What You Click is What you Get
Steven Verstockt, Peter Lambert, and Rik Van de Walle
Department of Electronics and Information Systems – Multimedia Lab, Ghent University,
Gaston Crommenlaan 8, bus 201, B-9050 Ledeberg-Ghent, Belgium
Keywords: Object recognition, Feature extraction, Localized CBIR, Query by selection, SIFT.
Abstract: This paper addresses the problem of localized content based image retrieval. Contrary to classic CBIR
systems which rely upon a global view of the image, localized CBIR only focuses on the portion of the
image where the user is interested in, i.e. the relevant content. Using the proposed algorithm, it is possible to
recognize an object by clicking on it. The algorithm starts with an automatic gamma correction and bilateral
filtering. These pre-processing steps simplify the image segmentation. The segmentation itself uses dynamic
region growing, starting from the click position. Contrary to the majority of segmentation techniques, region
growing only focuses on that part of the image that contains the object. The remainder of the image is not
investigated. This simplifies the recognition process, speeds up the segmentation, and increases the quality
of the outcome. Following the region growing, the algorithm starts the recognition process, i.e., feature
extraction and matching. Based on our requirements and the reported robustness in many state-of-the-art
papers, the Scale Invariant Feature Transform (SIFT) approach is used. Extensive experimentation of our
algorithm on three different datasets achieved a retrieval efficiency of approximately 80%.
Content-based image retrieval has been a lively
discipline and fast advancing research area during
the past decade (Smeulders, 2000).
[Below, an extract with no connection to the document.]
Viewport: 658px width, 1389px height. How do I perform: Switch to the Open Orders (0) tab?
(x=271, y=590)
CBIR systems
use visual content such as color, texture, and simple
shape properties to search images from large scale
image databases (Del Bimbo, 1999). Although they
improve text-based image retrieval systems, these
systems are not yet a commercial success. One of
the major reasons for this limited success is that
CBIR rely upon a global view of the image,
sometimes leading to a lot of irrelevant image
content that is used in the search process. A solution
for the global view problem can be found in
localized CBIR. These systems only focus on the
portion of the image the user is interested in.
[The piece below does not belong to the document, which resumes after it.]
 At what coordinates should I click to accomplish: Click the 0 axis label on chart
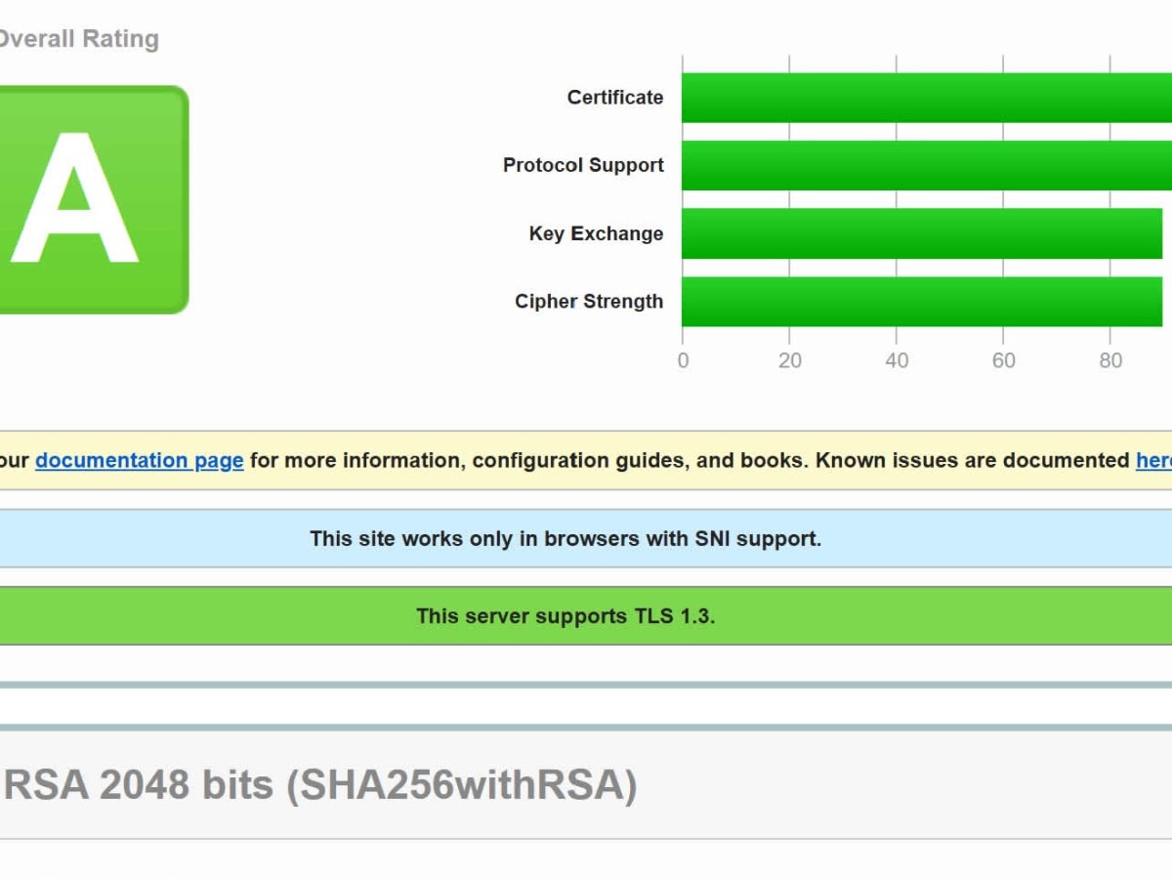coord(683,360)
The localized CBIR system described in this
paper uses an interactive click and search technology
to retrieve the relevant object. The proposed system
can be used in a wide spectrum of application areas
such as youtube-like video retrieval, search engines,
and interactive television.
The test case used in our work is interactive
advertising by logo recognition, i.e., a technique to
extract logos or logo-like objects in digital images,
so it can be used in a ‘what you click is what you
get’ functionality on iDTV.
The remainder of this paper is organized as
follows. Section 2 to 5 describes the major steps in
our logo recognition algorithm, i.e., logo extraction,
feature extraction, and matching. A scheme of this
algorithm is showed in Figure 1. Section 5 reports
on the performance results obtained from a set of
experiments on 3 different datasets. Finally, section
6 concludes the paper and points out directions for
future work.
Figure 1: Logo recognition algorithm.
Verstockt S., Lambert P. and Van De Walle R. (2009).
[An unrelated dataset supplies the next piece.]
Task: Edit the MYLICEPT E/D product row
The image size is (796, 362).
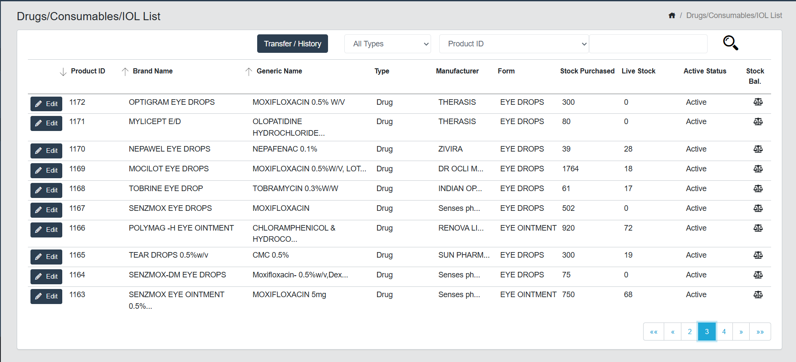Action: tap(46, 123)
In Proceedings of the Fourth International Conference on Computer Vision Theory and Applications, pages 371-374
DOI: 10.5220/0001755703710374
The first step in our logo recognition algorithm is
logo extraction. The logo extraction itself can be
further divided into five steps, as illustrated in
Figure 2. The first three steps, i.e., contrast stretch,
automatic gamma correction, and bilateral filtering,
pre-process the input image to improve the quality
of the subsequent steps in the logo extraction. Next,
a dynamic region growing process searches the logo
in the neighborhood of the click position. As soon as
the region growing finishes, the algorithm makes an
image crop, i.e., the result of our logo extraction.
Figure 2: Logo extraction by region growing.
Automatic gamma correction
Since logo extraction works on all kinds of images,
gamma correction needs to calculate a different
gamma value for each individual image. To
automatically generate an appropriate value we
created an automatic gamma correction. This
correction starts with an RGB to HSL color space
conversion. Using the histogram of the HSL
lightness component, our algorithm computes the
mean and standard deviation of the lightness
component. Based on these values the algorithm
computes the gamma value using (Eq. 1).
Bilateral filtering
Noise makes logo extraction more difficult. Many
solutions, i.e., filters, exist in literature to remove
image noise. However the majority of these filters
have the undesirable side-effect of blurring the
edges. For region growing these edges are very
important and must be easily distinguishable.
Bilateral filtering prevents averaging across
edges, while still averaging within smooth regions. It
is a non-linear filtering technique introduced by
(Tomasi and Manduchi, 1998). It extends the
concept of Gaussian smoothing by weighting the
Gaussian filter coefficients with their corresponding
relative pixel intensities, i.e., combining gray levels
or colors based on their geometric closeness and
their photometric similarity.
Dynamic region growing
Since the proposed pre-processing operates on the
global image, and, standard region growing grows
unbounded, the computational cost can become very
high and the retrieved image crop is sometimes too
big to find a unique match. Dynamic region growing
solves these problems since it investigates only a
small part of the image, i.e., a 100 by 100 pixel area
centered at the click position. If this small image
crop contains enough information to retrieve a
unique match, the dynamic region growing finishes.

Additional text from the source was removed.